→ **WHAT YOU HAVE TO DO**
Output the records exactly as they appear, beginning with the line containing "Task: Check the Halftone checkbox" and ending with the line containing "How do I perform: Open", both lines included. Leave the pictures out of the output.

[BEGIN]

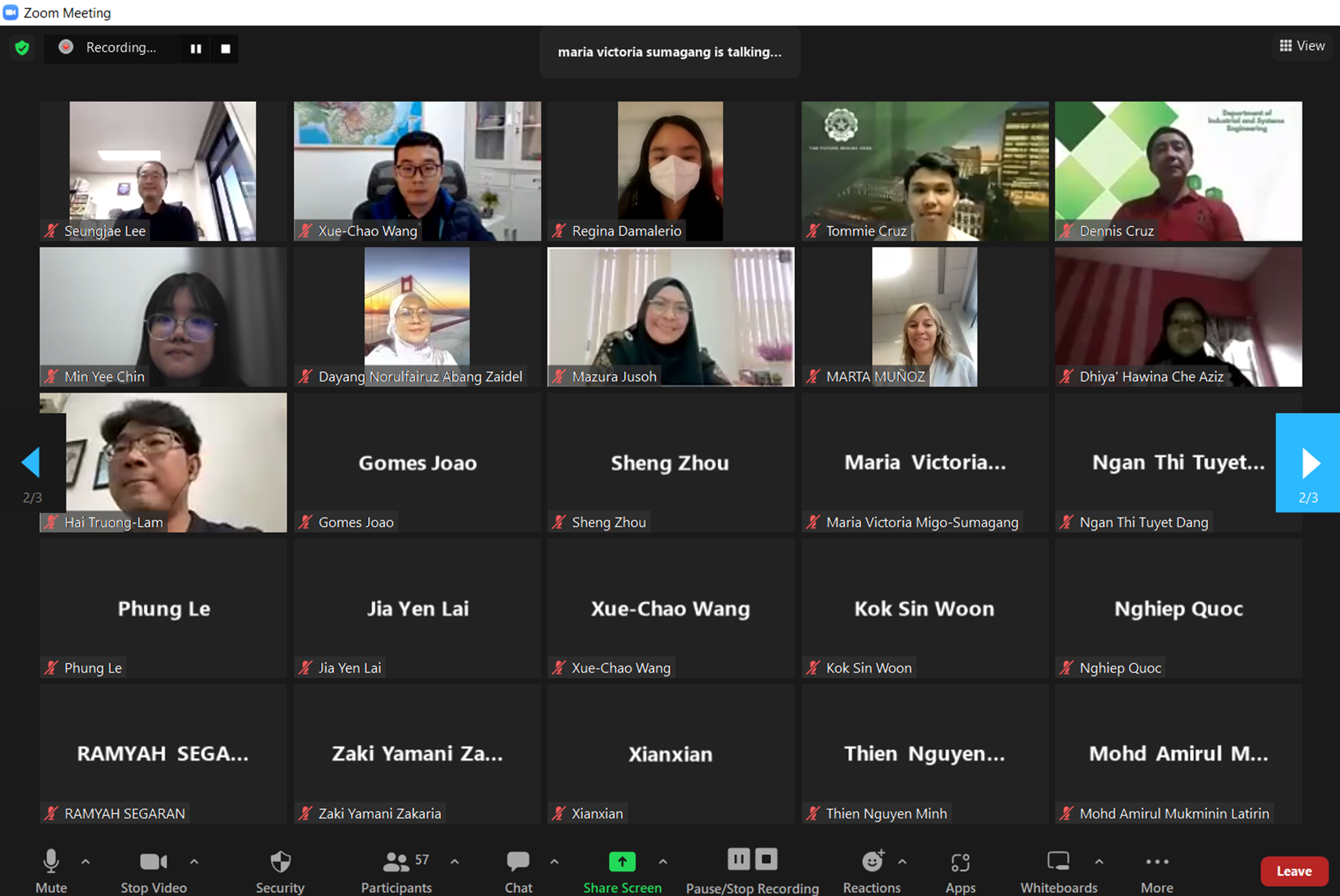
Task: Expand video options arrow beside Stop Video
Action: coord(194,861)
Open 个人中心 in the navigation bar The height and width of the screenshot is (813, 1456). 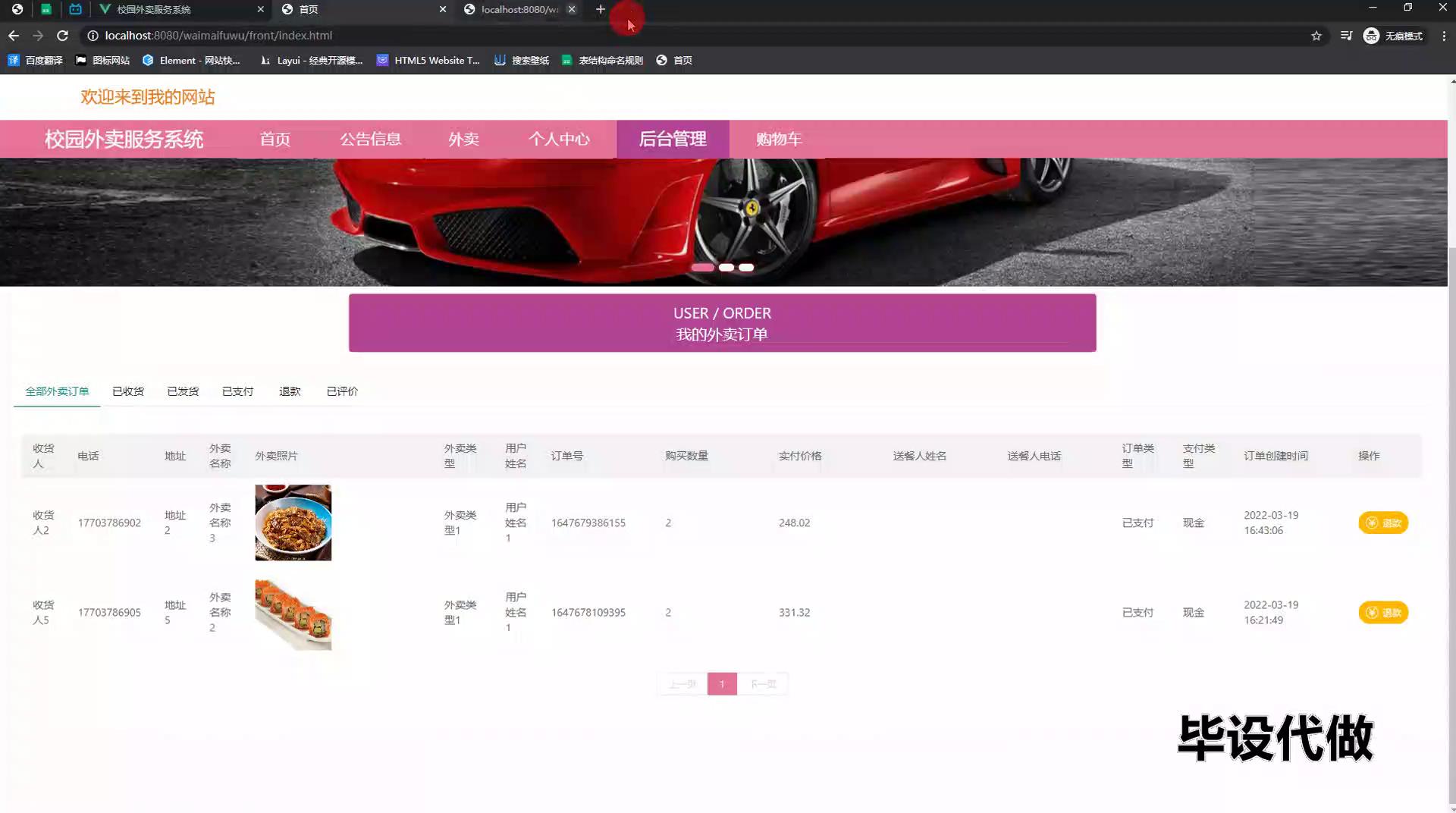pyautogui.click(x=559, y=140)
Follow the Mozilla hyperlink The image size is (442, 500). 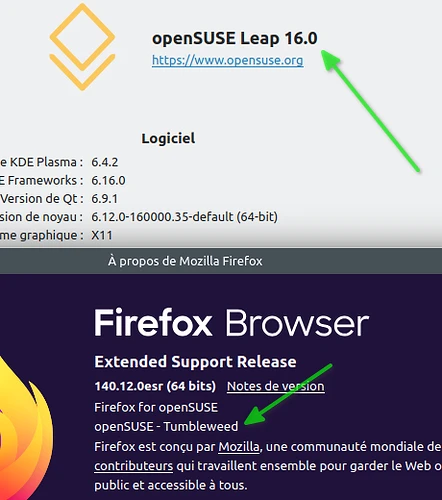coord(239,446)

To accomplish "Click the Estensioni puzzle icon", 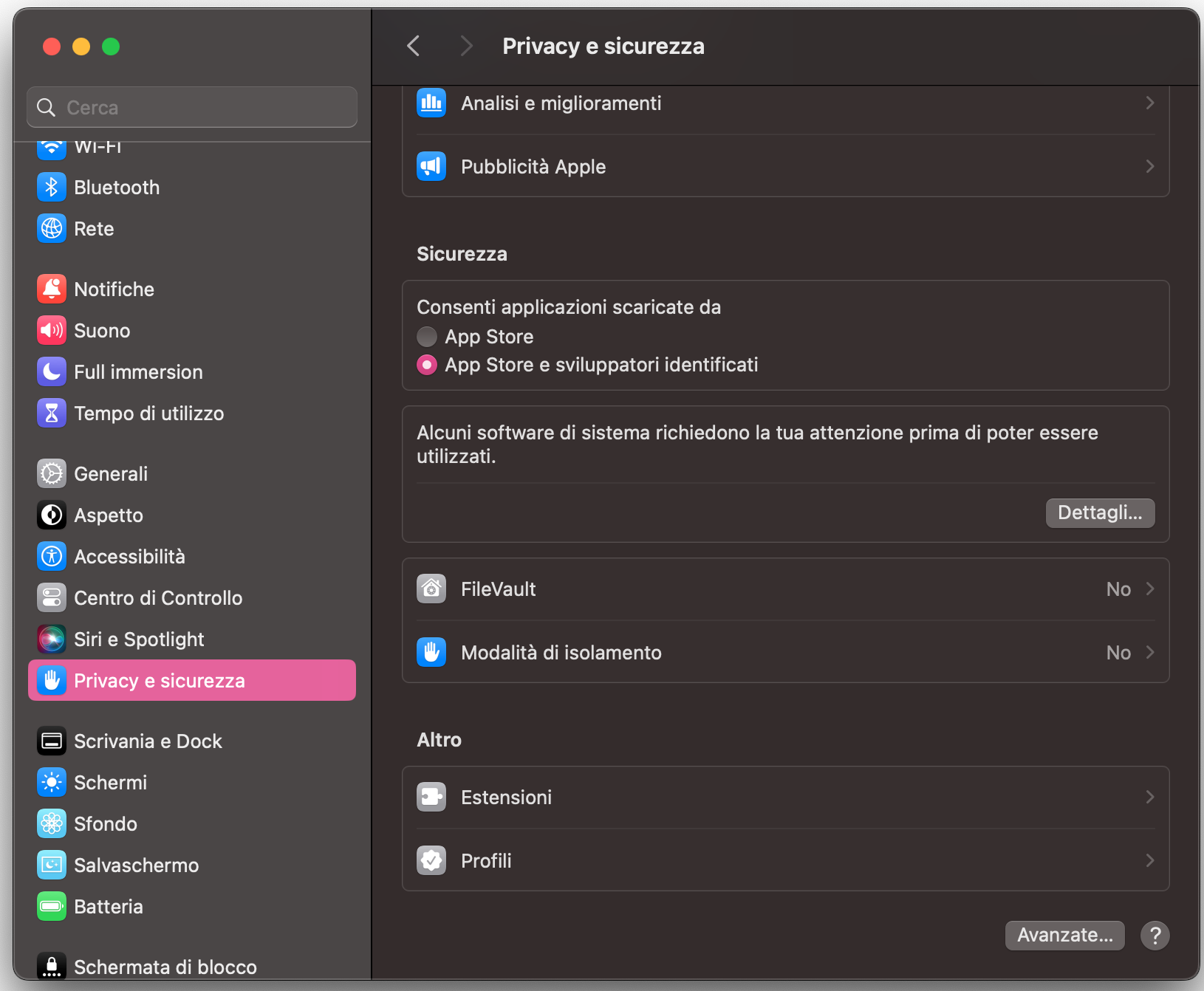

[END]
[BEGIN]

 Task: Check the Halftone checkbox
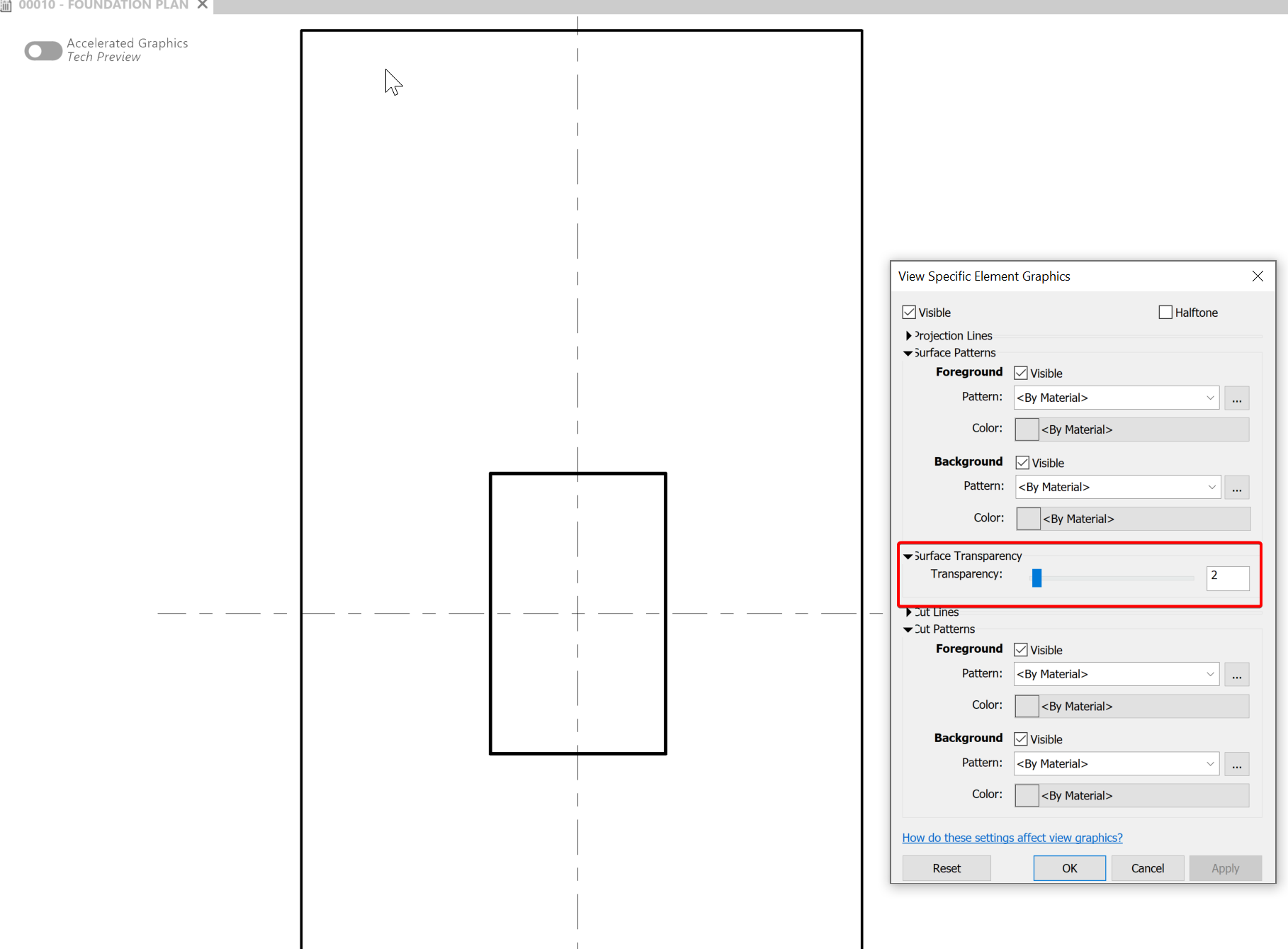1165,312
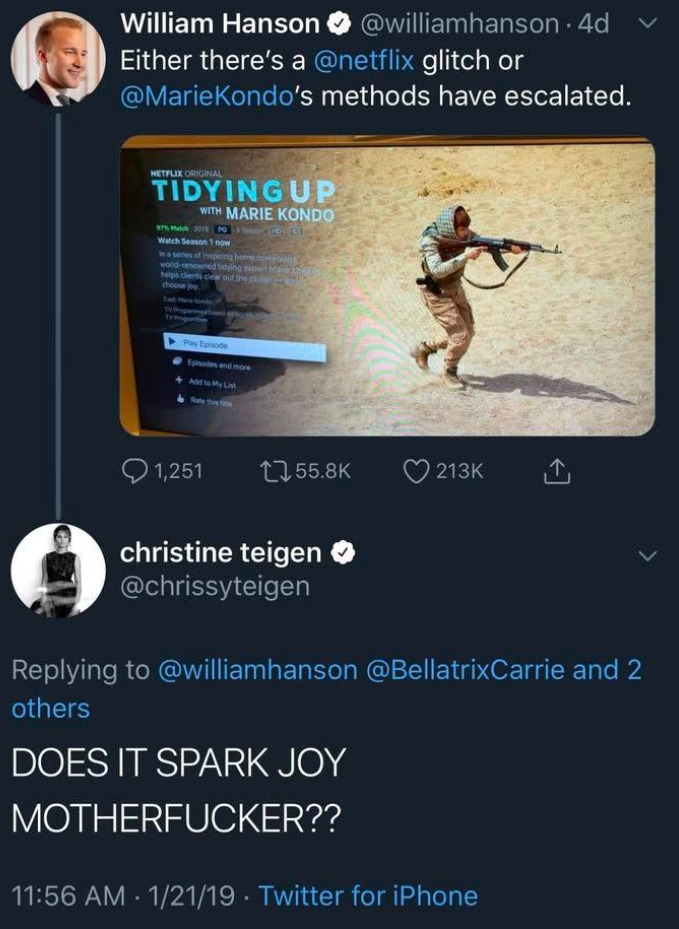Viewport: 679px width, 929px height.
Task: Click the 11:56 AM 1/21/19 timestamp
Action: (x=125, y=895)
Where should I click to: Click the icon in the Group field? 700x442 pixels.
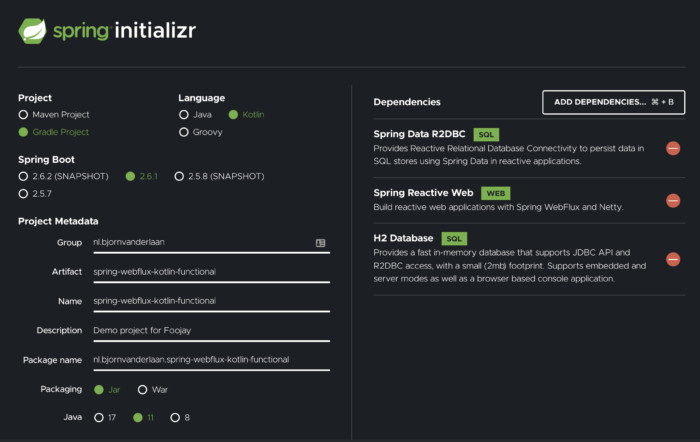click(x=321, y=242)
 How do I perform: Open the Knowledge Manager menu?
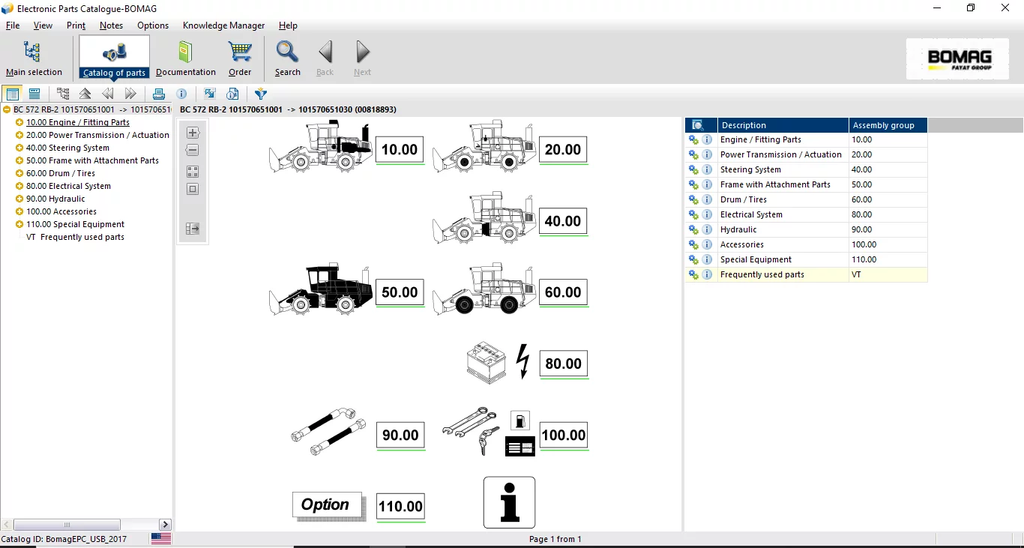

[END]

→ **WRITTEN RESPONSE**
 Task: Check the Halftone checkbox
1165,312
Viewport: 679px width, 929px height.
Task: Click the 11:56 AM 1/21/19 timestamp
Action: (x=125, y=895)
Where should I click to: Click the icon in the Group field? 700x442 pixels.
click(x=321, y=242)
 How do I perform: Open the Knowledge Manager menu?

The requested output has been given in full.